(Montréal) Toujours à l’abri de ses créanciers, Nemaska Lithium a décidé de confier la présidence de son conseil d’administration à un ex-dirigeant de Québecor World ayant contribué à la restructuration de cet ancien imprimeur.

Julien Arsenault
La Presse canadienne

Administrateur chez Nemaska depuis un peu moins d’un an, Jacques Mallette prend ainsi la relève de Michel Baril, qui demeure au conseil, a annoncé lundi l’entreprise qui souhaite achever son projet de mine et d’usine de transformation de lithium.

Nemaska Lithium a justifié ce remaniement en évoquant l’expertise de M. Mallette dans le redressement d’entreprises en vertu de la Loi sur les arrangements avec les créanciers de compagnies (LACC), le qualifiant d’« architecte » de la restructuration de Québecor World, sans toutefois nommer la société, entre 2007 et 2009.

L’ex-imprimeur s’était restructuré en se protégeant de ses créanciers alors que M. Mallette était aux commandes de l’entreprise. Celle-ci a adopté le nom de Worldcolor Press en 2009.

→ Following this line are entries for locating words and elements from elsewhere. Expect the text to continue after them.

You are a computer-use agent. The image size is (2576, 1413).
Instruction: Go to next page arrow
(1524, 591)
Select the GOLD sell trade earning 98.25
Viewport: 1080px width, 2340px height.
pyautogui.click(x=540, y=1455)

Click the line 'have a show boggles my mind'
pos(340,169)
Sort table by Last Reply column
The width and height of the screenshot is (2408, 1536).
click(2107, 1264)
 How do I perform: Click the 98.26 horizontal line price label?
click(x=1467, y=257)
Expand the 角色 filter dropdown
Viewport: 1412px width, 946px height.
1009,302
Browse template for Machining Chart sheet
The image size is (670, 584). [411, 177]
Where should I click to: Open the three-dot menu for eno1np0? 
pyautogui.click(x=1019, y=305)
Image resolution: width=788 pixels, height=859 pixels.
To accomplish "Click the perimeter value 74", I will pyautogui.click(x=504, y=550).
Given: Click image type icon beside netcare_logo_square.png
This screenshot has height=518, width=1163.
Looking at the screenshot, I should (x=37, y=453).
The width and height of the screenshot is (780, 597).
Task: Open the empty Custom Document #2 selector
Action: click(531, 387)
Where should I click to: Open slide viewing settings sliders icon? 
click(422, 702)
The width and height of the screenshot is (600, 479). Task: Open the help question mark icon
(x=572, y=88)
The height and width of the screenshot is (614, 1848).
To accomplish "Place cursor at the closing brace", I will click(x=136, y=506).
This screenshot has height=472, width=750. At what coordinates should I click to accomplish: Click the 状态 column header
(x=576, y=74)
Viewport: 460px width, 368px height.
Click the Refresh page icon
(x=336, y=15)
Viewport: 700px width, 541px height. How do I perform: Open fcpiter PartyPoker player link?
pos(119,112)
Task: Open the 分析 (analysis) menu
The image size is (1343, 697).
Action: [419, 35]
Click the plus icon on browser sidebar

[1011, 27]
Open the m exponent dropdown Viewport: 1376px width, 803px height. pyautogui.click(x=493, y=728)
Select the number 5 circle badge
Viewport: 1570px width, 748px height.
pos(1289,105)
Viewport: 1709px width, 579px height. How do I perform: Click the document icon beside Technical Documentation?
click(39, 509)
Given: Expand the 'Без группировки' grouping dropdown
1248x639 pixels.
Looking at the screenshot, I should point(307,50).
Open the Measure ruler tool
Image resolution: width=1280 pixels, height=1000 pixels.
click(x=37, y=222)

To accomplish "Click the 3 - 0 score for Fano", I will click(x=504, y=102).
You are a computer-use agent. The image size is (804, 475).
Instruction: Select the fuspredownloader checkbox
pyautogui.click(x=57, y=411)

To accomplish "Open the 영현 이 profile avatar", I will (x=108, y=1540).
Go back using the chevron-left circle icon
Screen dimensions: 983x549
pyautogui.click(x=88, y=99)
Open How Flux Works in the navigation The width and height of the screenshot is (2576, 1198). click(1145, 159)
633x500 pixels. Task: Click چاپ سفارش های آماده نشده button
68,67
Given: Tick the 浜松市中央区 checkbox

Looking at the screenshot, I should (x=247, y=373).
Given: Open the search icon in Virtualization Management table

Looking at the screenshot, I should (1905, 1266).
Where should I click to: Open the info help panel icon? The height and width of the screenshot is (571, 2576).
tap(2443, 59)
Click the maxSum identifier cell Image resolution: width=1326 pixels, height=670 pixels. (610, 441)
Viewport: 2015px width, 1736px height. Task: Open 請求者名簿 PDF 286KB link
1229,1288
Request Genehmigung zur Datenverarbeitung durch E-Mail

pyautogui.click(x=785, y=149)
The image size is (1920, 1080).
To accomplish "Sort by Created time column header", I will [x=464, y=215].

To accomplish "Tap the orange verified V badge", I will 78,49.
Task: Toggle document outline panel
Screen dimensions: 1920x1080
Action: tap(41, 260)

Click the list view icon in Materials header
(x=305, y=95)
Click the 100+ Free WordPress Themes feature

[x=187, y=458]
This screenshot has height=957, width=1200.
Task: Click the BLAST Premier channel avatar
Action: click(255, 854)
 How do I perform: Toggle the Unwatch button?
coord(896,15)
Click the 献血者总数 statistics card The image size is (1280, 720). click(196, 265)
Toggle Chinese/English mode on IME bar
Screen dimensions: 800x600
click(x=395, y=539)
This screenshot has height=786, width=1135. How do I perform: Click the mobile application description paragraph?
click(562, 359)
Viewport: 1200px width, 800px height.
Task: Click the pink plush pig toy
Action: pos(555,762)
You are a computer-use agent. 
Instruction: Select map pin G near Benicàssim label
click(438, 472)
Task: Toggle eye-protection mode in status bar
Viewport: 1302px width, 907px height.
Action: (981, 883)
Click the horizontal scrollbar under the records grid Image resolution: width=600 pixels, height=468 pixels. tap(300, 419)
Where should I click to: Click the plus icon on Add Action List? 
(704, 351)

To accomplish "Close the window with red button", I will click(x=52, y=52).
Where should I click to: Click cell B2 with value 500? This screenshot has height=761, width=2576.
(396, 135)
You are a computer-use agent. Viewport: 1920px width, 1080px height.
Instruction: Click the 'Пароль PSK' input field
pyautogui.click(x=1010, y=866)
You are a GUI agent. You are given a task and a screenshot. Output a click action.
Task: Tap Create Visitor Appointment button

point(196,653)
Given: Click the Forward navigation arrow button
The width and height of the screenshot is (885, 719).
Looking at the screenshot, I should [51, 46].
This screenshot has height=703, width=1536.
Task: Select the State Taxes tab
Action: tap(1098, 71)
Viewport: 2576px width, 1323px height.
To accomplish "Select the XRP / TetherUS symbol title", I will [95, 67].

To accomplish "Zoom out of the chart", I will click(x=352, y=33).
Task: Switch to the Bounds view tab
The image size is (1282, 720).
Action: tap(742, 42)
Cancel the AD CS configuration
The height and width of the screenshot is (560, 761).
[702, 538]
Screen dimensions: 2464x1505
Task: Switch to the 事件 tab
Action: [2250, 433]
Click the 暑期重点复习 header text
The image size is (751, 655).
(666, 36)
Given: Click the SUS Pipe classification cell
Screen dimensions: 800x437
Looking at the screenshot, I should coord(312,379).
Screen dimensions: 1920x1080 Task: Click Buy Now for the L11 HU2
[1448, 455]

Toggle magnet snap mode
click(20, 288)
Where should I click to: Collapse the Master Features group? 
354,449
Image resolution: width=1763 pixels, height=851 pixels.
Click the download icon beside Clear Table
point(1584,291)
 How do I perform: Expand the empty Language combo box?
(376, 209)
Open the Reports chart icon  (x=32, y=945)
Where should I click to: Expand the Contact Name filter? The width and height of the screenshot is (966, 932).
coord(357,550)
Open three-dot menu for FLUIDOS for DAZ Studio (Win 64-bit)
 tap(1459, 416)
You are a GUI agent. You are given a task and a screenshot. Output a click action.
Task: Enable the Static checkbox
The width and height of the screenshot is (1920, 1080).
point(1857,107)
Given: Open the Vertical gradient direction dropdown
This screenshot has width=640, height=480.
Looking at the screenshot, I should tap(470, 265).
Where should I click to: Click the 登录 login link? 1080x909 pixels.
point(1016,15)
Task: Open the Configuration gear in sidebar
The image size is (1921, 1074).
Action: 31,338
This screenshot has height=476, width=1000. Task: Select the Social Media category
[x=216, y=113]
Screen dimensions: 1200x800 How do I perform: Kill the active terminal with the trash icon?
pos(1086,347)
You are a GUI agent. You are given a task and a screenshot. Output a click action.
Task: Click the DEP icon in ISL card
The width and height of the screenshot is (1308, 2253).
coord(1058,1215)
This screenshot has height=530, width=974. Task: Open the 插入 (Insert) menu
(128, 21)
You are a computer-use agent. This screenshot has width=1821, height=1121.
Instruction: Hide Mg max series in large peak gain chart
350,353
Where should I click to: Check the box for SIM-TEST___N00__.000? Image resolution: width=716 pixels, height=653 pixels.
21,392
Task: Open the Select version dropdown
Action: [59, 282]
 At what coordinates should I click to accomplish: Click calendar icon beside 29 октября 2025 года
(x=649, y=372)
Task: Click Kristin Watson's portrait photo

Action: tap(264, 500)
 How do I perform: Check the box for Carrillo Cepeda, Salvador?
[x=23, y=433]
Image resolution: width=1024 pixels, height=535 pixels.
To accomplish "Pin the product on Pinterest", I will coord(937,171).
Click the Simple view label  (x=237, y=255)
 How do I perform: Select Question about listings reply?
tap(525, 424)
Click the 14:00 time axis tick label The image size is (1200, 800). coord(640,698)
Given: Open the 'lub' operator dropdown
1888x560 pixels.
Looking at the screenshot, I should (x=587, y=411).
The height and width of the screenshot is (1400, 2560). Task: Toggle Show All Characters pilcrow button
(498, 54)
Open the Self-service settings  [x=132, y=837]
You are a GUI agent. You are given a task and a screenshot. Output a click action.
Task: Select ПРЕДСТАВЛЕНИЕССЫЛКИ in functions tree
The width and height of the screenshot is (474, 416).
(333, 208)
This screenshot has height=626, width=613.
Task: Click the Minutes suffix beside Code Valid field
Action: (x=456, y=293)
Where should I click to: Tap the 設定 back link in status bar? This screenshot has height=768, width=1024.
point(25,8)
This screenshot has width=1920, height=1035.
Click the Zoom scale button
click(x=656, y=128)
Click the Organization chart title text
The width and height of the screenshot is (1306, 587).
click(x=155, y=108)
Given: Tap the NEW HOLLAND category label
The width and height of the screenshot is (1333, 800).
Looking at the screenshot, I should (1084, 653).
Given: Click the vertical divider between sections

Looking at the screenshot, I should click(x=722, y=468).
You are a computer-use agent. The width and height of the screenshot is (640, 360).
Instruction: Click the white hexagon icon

Par voie de communiqué, le nouveau président du conseil d’administration de Nemaska Lithium, qui n’était pas disponible pour accorder des entrevues, a estimé que le projet de la société était d’une « grande importance pour le développement économique du Québec ».

« À ce titre, nous avons à cœur de mener à bien ce projet en temps opportun et dans l’intérêt de toutes les parties prenantes », a-t-il fait valoir.

Nemaska Lithium, qui s’est placée à l’abri de ses créanciers le 23 décembre dernier souhaitait transformer, dans une usine électrochimique à Shawinigan, du minerai de spodumène extrait de la mine Whabouchi — à quelque 300 kilomètres au nord de Chibougamau — en sels de lithium à valeur ajoutée.

Ces derniers seraient ensuite vendus à des fabricants de matériaux de cathodes destinés aux batteries rechargeables au lithium-ion.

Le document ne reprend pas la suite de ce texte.